他に行く所もないし、ここが天国かも分からない。拾って貰えるなら有難く受け入れよう。

私は頷く。


すると、羽の生えた人間は私の手を引いて空を泳ぐように飛んでいく。


周りには同じように羽の生えた人間が沢山飛んでおり、みんな私を物珍しそうに見ている。

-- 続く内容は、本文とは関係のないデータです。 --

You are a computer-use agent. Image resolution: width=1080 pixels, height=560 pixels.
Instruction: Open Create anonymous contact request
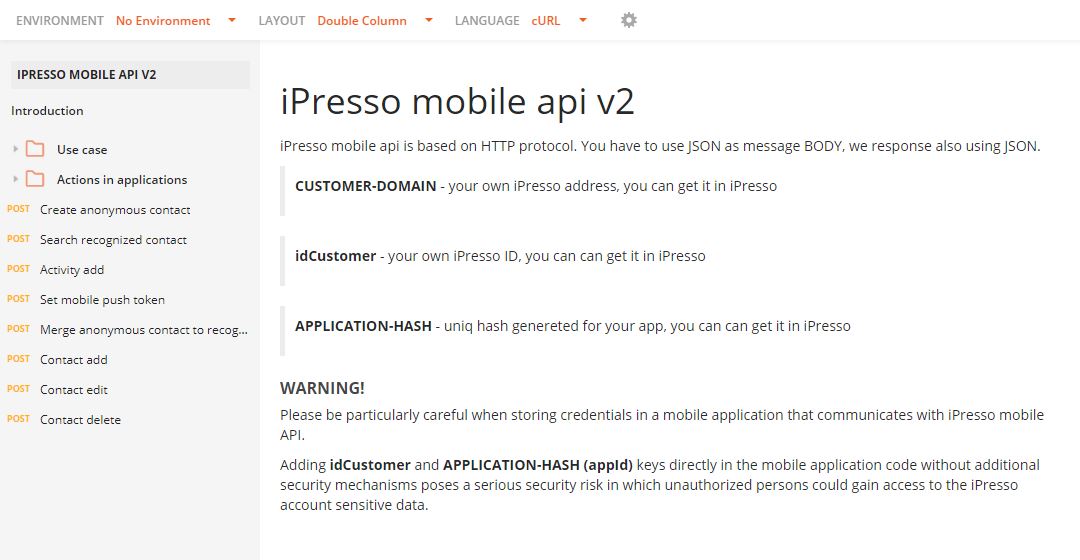115,209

よく見ると見た事のないお城?みたいな色とりどりの建物がいくつも空に浮いている。


周りの景色に見とれているうちにいつの間にか着いたようだ。


(おお…)


そこには白いお城があった。


「ここだ」


「綺麗なとこだね」


「そうか?」


「うん」


羽の生えた人間は中に招き入れてくれる。


中は西洋風で家具は少なくシンプルだった。


「今日から自由に使ってくれ。3階に部屋があるから好きな部屋を使っていい」


「あの」


「何だ?」


「どうして私を拾ってくれたの?」


「1人はつまらないからな」


「え?」


「俺はずっと1人だったから誰かと一緒に住んでみたかった」


「いや、でも私知らない人だよ?」


「お前は人というのか。どうりで見た事ないはずだ」


「ここに人はいないの?」


「いないな」


「じゃあ何がいるの?」


「俺は"アスパル"という鳥族だ」


「アスパル…聞いた事ない」


「多分お前は知らない世界から落ちて来たんだろ」


「そういう事よくあるの?」


「ないな」


「じゃあどうして?」


「ここは"世界に無い世界"だ。有り得ない事はない。当たり前のない世界だ」


よく分からない。


あまり理解出来なかったが、つまりは非日常が日常という事だろう。


「それ、めっちゃ楽しそう」


「楽しい…かは分からないが、退屈はしない」


「そっか。貴方名前はなんて言うの?」


「スーだ」


「スーだね。私は雨宮 樹(あまみや さつき)。今日からお世話になります。宜しくね」


スーと握手をする。


今、私は生まれて初めて胸が高鳴っている。


こうしてアスパル、スーとの生活が始まった。